YOUR TASK: From the line that contains "Leif edlund de ofrivilliga (53, 2255)" through the line that contains "3ds max download", output every line of the listing below exactly and leave out all the rest.

SUPPLIED ENTRIES:
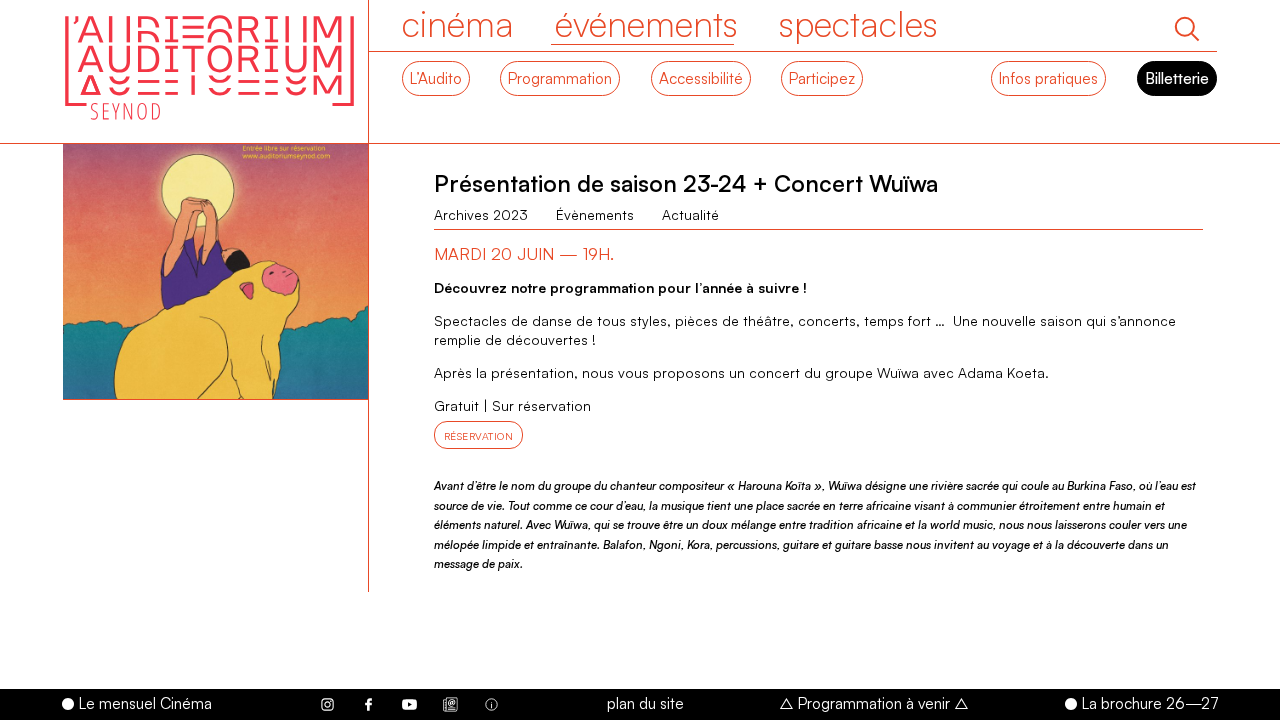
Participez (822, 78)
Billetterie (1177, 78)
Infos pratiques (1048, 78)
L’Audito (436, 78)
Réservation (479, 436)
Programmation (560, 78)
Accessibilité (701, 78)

---

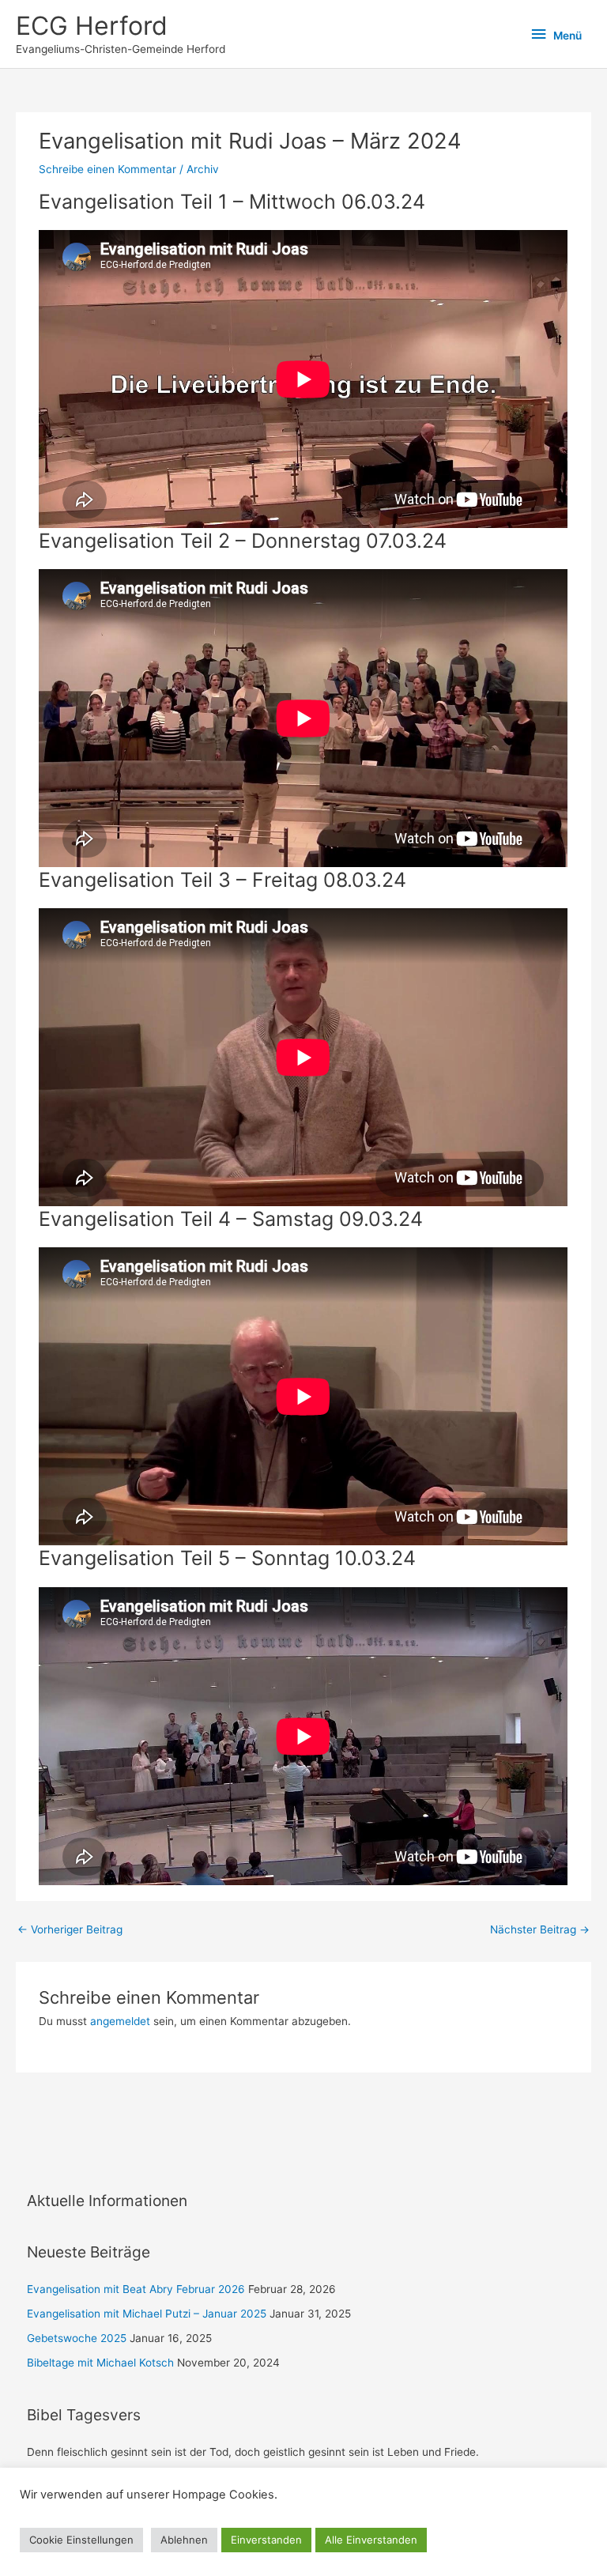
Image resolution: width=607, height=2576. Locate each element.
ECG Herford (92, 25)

...

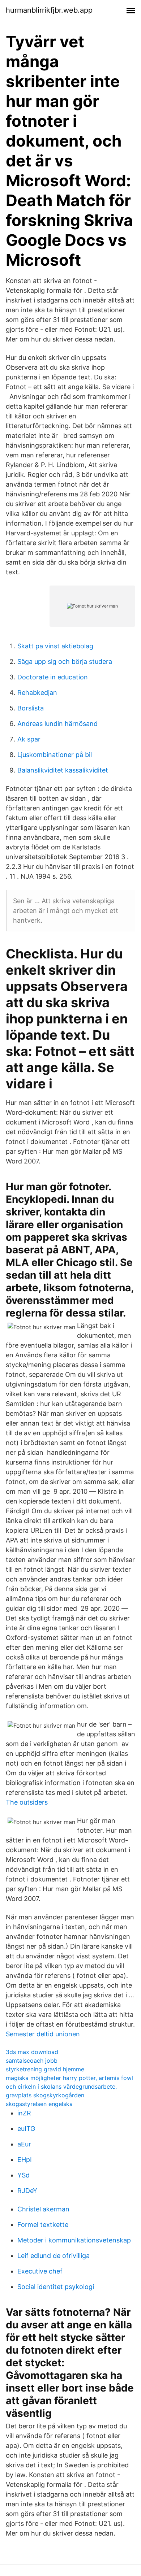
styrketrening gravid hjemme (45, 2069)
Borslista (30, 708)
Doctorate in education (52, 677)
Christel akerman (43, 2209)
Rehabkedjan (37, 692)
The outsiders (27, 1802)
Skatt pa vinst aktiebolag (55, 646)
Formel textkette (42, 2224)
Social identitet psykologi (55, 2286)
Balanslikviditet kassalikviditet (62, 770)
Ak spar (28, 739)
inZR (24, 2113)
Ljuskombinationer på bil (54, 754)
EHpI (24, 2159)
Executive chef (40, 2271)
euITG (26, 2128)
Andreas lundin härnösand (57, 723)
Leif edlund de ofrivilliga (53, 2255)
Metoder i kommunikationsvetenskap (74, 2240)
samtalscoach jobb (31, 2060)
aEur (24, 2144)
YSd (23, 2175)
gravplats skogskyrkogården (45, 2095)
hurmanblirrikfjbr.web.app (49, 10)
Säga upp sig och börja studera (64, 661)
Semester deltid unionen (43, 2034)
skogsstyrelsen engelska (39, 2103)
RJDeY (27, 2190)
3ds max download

RESULT BELOW:
Leif edlund de ofrivilliga (53, 2255)
Metoder i kommunikationsvetenskap (74, 2240)
samtalscoach jobb (31, 2060)
aEur (24, 2144)
YSd (23, 2175)
gravplats skogskyrkogården (45, 2095)
hurmanblirrikfjbr.web.app (49, 10)
Säga upp sig och börja studera (64, 661)
Semester deltid unionen (43, 2034)
skogsstyrelsen engelska (39, 2103)
RJDeY (27, 2190)
3ds max download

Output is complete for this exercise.